では登山の途中で断崖絶壁が立ちふさがったとしたらどうするであろうか? ジェネラリストという自由な、しかし未熟で不安定な1本柱だけではこの断崖絶壁を乗り越えることは難しいのかも知れない。そこで何らかの工夫が必要となる。
ところでジェネラリストと同様に、成人においてすべての臓器の疾患の診断に携わる職種をご存じだろうか? それは放射線診断専門医(以後放射線科医とする)である。事実、著者である吉川医師は全ての疾患が診たいがために放射線科の門を叩いたという。ジェネラリストと放射線科医では診ている疾患は同じでも観えているものは全く異なる。吉川医師は放射線科医の視点だけでは満足できずCT室で問診を始めるという放射線科医としては変わり者であった。そして今では常時20名の後輩を指導するジェネラリストでもある。ジェネラリストと放射線科医という二つの視点(柱)を手に入れた吉川医師が、まるで梯子を用いるかのように簡単に断崖絶壁を乗り越えることができる事は想像に容易いのではないだろうか。

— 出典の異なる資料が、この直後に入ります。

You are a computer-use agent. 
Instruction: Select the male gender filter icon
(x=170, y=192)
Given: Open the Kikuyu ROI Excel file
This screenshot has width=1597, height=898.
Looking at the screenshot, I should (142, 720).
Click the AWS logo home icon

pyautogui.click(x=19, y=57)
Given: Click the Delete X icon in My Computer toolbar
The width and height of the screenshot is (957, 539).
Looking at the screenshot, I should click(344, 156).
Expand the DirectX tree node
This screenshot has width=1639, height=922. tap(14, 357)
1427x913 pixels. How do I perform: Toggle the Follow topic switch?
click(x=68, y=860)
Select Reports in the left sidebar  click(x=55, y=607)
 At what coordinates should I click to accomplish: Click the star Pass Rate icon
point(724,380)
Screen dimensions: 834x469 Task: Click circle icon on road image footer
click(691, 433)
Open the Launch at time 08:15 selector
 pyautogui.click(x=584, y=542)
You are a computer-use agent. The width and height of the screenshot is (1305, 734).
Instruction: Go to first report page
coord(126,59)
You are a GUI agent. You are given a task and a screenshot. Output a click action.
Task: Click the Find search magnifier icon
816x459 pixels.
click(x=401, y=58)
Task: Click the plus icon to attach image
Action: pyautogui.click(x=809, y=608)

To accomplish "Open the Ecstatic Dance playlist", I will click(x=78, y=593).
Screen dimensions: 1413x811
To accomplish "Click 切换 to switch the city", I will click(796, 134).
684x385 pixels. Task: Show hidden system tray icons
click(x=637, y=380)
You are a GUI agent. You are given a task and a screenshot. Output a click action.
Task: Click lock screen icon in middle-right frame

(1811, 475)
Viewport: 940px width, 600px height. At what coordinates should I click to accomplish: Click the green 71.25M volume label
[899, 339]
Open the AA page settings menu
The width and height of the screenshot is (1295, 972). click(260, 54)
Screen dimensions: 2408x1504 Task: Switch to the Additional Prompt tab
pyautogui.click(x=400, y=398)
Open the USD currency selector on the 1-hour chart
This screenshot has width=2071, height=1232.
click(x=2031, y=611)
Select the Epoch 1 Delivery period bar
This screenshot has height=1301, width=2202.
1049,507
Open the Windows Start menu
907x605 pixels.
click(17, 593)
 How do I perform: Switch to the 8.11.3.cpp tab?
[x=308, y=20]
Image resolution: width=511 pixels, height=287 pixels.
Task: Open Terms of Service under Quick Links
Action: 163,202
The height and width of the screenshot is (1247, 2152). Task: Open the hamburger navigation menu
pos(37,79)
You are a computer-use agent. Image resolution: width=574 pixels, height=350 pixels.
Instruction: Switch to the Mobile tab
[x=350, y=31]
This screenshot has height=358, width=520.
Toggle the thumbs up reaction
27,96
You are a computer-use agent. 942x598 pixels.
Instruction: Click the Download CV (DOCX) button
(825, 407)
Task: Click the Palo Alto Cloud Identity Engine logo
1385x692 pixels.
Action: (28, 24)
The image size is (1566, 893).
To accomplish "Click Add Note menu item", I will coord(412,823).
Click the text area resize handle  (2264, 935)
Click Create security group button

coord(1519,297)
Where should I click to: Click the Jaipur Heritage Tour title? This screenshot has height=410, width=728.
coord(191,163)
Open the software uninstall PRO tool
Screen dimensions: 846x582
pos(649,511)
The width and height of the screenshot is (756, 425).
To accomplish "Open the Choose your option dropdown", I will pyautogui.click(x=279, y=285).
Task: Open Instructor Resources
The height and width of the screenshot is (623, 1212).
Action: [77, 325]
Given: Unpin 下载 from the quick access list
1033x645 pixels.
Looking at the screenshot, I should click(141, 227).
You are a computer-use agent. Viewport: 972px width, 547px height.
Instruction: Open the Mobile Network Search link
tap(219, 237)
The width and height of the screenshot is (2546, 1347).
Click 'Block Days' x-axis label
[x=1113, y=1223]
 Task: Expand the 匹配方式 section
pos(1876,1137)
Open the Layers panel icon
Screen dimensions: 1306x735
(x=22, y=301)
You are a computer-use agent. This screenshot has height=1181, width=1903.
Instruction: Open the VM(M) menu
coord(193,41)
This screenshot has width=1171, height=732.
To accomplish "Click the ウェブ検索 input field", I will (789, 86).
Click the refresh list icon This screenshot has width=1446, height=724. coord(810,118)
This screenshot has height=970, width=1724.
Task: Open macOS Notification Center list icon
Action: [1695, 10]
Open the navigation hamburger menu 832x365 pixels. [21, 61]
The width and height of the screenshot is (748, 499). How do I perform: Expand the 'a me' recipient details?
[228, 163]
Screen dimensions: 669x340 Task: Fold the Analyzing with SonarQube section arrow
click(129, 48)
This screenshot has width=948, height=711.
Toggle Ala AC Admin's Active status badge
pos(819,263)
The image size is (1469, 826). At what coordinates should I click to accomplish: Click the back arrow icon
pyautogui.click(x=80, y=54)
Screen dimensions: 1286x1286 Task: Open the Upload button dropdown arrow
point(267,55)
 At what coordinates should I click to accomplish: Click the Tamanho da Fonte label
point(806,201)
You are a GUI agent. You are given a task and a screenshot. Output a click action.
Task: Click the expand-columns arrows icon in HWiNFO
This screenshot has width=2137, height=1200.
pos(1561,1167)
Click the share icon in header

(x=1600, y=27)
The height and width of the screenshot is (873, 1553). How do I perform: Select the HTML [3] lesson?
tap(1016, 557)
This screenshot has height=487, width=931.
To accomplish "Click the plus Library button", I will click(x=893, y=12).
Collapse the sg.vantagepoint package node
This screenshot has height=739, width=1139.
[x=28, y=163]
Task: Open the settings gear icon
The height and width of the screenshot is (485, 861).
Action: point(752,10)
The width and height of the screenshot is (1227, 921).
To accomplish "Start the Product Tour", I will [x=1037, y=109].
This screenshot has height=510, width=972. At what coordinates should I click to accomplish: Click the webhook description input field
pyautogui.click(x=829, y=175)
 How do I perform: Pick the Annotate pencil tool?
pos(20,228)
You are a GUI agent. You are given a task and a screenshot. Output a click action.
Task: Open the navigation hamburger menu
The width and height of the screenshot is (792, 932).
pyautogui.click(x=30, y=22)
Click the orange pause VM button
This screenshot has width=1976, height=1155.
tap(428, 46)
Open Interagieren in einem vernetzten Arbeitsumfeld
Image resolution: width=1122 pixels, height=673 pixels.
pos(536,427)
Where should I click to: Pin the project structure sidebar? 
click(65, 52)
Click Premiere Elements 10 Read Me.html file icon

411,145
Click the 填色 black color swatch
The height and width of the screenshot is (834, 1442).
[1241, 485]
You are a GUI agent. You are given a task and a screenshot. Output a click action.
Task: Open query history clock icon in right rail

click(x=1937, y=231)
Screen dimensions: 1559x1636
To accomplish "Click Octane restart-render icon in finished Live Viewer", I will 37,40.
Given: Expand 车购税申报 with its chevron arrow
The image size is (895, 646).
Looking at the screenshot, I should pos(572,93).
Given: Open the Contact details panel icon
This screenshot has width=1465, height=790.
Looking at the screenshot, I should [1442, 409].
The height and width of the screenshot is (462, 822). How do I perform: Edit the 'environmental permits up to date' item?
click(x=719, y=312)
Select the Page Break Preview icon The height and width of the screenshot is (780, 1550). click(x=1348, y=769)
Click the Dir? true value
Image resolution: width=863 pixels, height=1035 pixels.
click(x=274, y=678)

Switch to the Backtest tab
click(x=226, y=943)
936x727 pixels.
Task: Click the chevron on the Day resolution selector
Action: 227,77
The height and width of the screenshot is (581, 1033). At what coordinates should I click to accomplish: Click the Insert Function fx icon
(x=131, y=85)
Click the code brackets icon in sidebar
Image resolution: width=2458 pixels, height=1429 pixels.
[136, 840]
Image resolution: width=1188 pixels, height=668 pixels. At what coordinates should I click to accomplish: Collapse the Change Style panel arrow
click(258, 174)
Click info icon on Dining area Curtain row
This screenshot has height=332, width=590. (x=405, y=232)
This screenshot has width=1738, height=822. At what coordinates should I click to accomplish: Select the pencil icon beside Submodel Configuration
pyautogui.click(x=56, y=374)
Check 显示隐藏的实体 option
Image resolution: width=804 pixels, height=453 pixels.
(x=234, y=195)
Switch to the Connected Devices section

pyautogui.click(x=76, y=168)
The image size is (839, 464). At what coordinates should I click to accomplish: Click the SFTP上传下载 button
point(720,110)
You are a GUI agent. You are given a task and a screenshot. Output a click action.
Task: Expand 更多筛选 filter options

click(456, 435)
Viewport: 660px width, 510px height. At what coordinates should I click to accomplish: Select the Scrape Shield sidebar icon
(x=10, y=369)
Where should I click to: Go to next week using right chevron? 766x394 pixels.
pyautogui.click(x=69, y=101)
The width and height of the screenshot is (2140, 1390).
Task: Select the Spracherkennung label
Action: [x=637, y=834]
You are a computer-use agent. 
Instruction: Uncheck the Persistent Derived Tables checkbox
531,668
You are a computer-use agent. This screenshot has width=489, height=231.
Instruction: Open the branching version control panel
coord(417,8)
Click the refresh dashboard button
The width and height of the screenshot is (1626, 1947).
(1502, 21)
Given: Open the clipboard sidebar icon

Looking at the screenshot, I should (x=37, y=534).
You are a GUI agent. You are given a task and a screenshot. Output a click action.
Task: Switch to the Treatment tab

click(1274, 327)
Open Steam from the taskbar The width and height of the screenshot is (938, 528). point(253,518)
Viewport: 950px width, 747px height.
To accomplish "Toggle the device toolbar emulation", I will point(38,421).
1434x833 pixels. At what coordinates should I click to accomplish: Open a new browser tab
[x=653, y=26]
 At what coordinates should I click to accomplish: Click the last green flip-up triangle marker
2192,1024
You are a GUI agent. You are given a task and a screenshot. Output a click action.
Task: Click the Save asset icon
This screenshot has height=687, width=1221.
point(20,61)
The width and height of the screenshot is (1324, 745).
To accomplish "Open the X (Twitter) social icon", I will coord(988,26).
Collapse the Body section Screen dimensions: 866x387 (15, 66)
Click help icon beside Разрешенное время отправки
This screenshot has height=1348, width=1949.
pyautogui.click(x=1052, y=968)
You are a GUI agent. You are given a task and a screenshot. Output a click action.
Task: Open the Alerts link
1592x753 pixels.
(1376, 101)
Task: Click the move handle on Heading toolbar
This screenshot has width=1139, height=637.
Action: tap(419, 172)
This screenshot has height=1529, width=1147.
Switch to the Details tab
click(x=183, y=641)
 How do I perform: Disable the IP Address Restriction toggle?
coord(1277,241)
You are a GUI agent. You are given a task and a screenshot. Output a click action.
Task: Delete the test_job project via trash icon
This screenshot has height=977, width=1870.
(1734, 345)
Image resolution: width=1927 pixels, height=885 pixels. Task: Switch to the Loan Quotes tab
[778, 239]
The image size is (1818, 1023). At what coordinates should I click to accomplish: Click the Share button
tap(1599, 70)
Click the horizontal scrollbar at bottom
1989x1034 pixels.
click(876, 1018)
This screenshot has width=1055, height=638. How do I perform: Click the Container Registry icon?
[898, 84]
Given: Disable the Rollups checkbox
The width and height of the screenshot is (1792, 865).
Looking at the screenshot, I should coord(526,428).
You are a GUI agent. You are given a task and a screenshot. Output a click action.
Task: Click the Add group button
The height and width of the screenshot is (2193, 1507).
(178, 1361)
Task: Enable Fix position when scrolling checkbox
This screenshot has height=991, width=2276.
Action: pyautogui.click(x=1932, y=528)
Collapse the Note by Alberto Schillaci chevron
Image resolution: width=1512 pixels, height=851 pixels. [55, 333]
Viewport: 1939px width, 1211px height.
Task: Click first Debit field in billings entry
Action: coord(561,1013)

ジェネラリストがこの梯子を作るには放射線科医の知識が必要なのは言うまでもないが、実はここが落とし穴でもある。放射線科的な知識を頑張って身に着けてもジェネラリストと放射線科医という二つ視点(柱)がバラバラな方向を向いていては梯子とは言えず、壁を乗り越えることなどできない。ではどうすれば良いのか。それはジェネラリストと放射線科医の二つの柱を梯子のようにつなぐような学習をすることである。この書籍が今までにないところは、そのような学習ができるところである。そしてそのような学習をして気づくことがある。
1本の柱を長く成長させていくと、柱をかなり太くしなければ安定しないが、二つの柱の向きを揃えて梯子にしてしまえば支柱は必ずしも太くなくても安定するのである。つまり、梯子を立てかける先(物事の本質)さえ見据えることが出来れば、柱を太くする(知識量を増やす)必要はさほどないのである。そこで、本書では様々な症例を見比べながら物事の本質を見極めることができる読影方法について記述している。分かりやすく言えば「勘どころ」と言ってもよいかも知れない。
この学習方法が画期的であることは丸太町病院の総合診療科医全員が体感しているところであり、かく言う私も本書によりジェネラリストが大きな飛躍を成し遂げるものであると信じ、本書の完成を最も心待ちにしていた一人である。このような書籍の企画・監修に携われたことを大変嬉しく思う。